Many sociologists have said that all that we are is a culmination of what we think.  Stuart Chase has said, “for those who believe, no proof is necessary.  For those who do not believe, no proof is possible.”  Core beliefs have more to do with how a jury makes a decision than proof.

Viruses of the mind have infected us, viruses that have been called “memes” (rhymes with dreams). A meme is nothing more than an idea that acts as a virus. It can be an idea or belief that is passed on from one person to another. It grows and evolves like a virus. A meme transmitted to others or groups can be an idea, symbol or even a cultural norm. It has no substance like a virus does.  It can’t be found under the microscope, but it acts a similar way.  It has a propensity to infect, spread and infiltrate. We commonly say today, “It has gone viral.” That’s exactly how a physical virus acts and that’s what a meme does which is why it has been referred to as a virus of the mind. A meme may mutate, propagate or become extinct. The reference aids in the understanding of this phenomenon. (See examples below). Memes, or the study of memes, which is called memetics, actually evolve like viruses.  These ideas, or memes, just like viruses, can change or become resistant to challenge and may become stronger and harder to change.  Memes as viruses of the mind can become enabling and empowering or depleting and depressing.  They exist in all of us!
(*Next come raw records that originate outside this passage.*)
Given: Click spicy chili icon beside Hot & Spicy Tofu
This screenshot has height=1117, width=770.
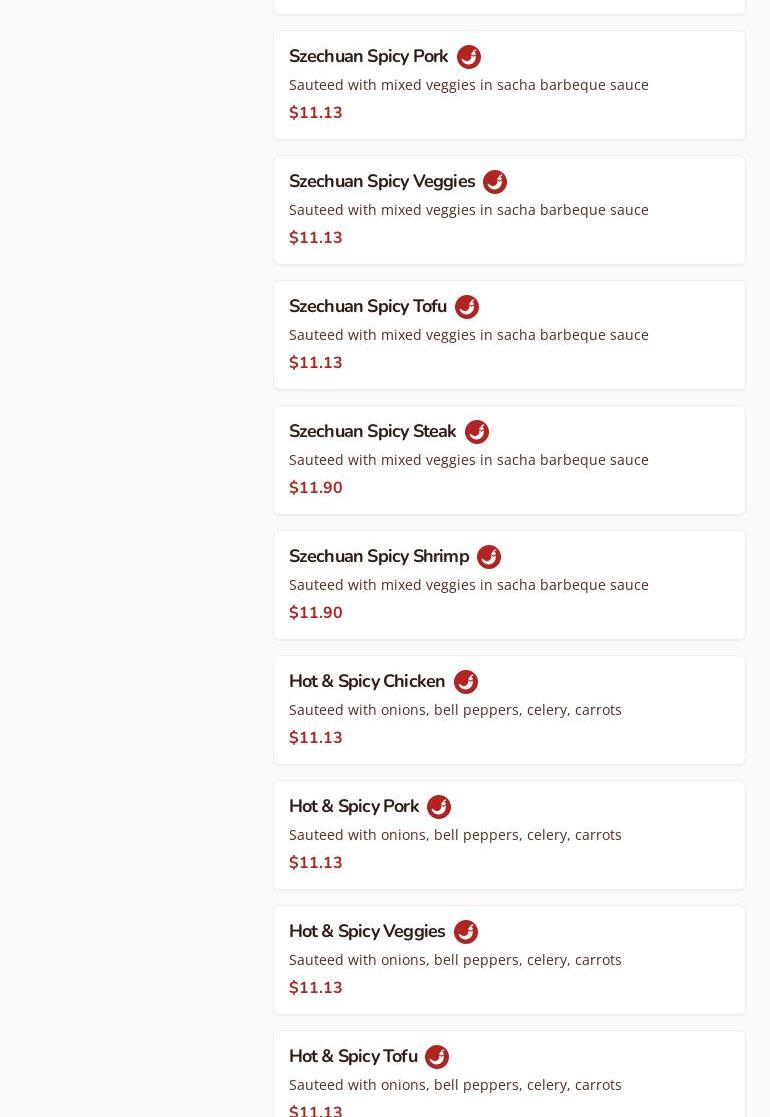Looking at the screenshot, I should 437,1057.
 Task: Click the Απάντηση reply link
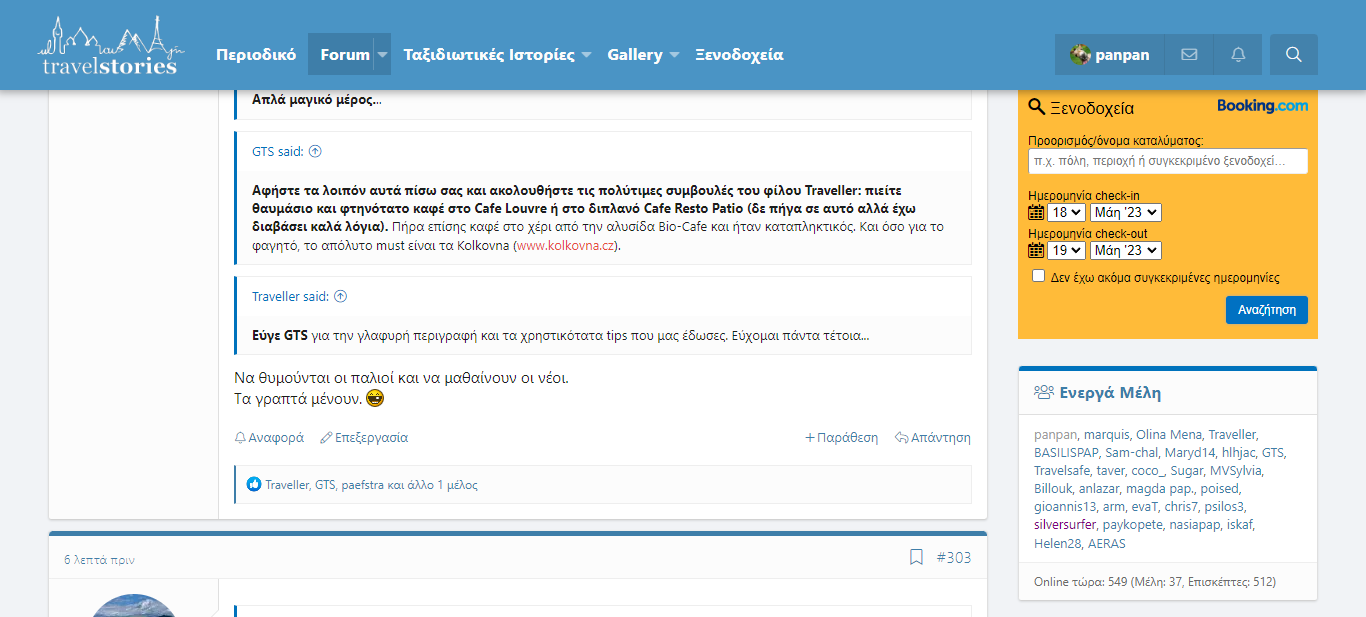(x=933, y=438)
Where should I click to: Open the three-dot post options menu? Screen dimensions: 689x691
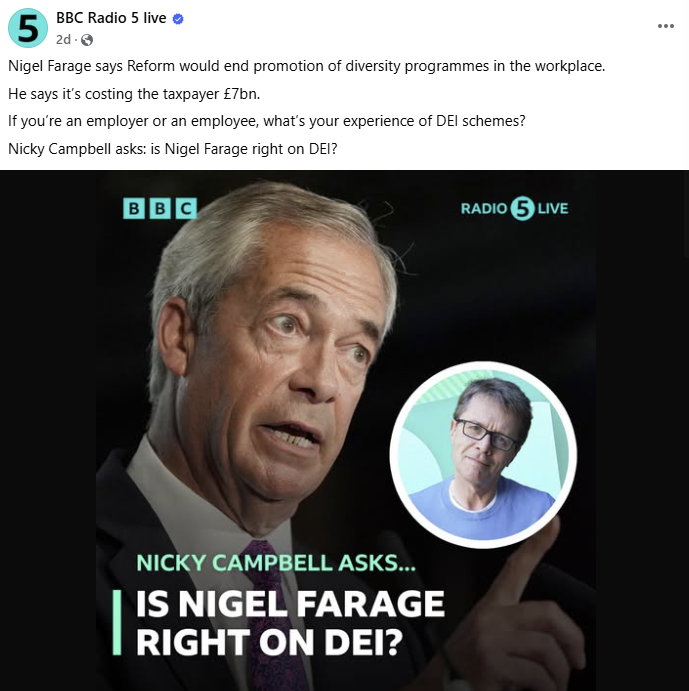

My parents infected me with several memes, some truly contradicting.  Both my mother and father infected me with what has been called depression or scarcity mentality where you live your life trying to gather and protect because you feel that tomorrow you may not have the necessities of life.  My father also infected me with the meme that you can do whatever you want to do, that if you work hard enough, and smart enough, and long enough, you can achieve your goals.  My mom infected me with the meme that you better be careful crossing the street, you could get smashed by a big truck, or you better watch it when you go swimming, a lot of people drown, or even, don’t join the country club or expect to be a member, because you may not be good enough -- they will reject you because are at different. Somehow this meme generates fear. I also fear that maybe I infected my children.  For me I’ve had to find the courage to face my fears. Like many it is a continuing struggle.

So how does all this relate to the law and jury decision-making? Can we understand so that we can learn how to use memes? Can we discover them through jury research?  Yes we can! Understanding and using memes in preparation and trial (and in our lives) can be a powerful tool. We must know what people on the jury believe so we can frame our trial story to be as consistent with their believes, their memes as possible. Yes, it requires thinking differently, but it didn’t hurt “Apple” and it won’t hurt us.

Of course, we’re ultimately talking about juries. It has been said that everything that is truly feared cannot be loved and everything that is truly loved cannot be feared.  If we in fact love the jury and the jury system, then should we be afraid?  I’ll leave that to you.  To succeed in today‘s environment, we must change; we must distinguish our selves as well as our cases. Remember, Martin Luther King wrote a letter saying that everything that Hitler did was legal and everything that our forefathers did like Jefferson and Franklin and Adams was illegal. Sometimes we must challenge the rules, the time honored traditions. I’m not recommending doing anything illegal, but breaking out of our ruts. Sometime I take solace that I am not in a rut, but really just in a groove. I must look and sincerely examine my conduct and myself.

Ultimately, we must remember that it is not, “if I see it, I’ll believe it”; it is, “if I believe it I’ll see it.” That truism operates at both a conscious and unconscious level at a system one (Intuition) and a system two (reason) level, at a mindful level and a mindless level, at a thoughtful level and a thoughtless level, at a logical level and at a habitual level. 


  1. These are exciting times in neuroscience and in cognitive and social psychology. So too, these are exciting times in trial advocacy. We should accept Greg's invitation to learn to use memes and other scientific discoveries to become skilled in communicating our message and in seeking justice for those who have been harmed and are in need of protection.

  2. Thanks David,
    We are on the cusp of learning so much more.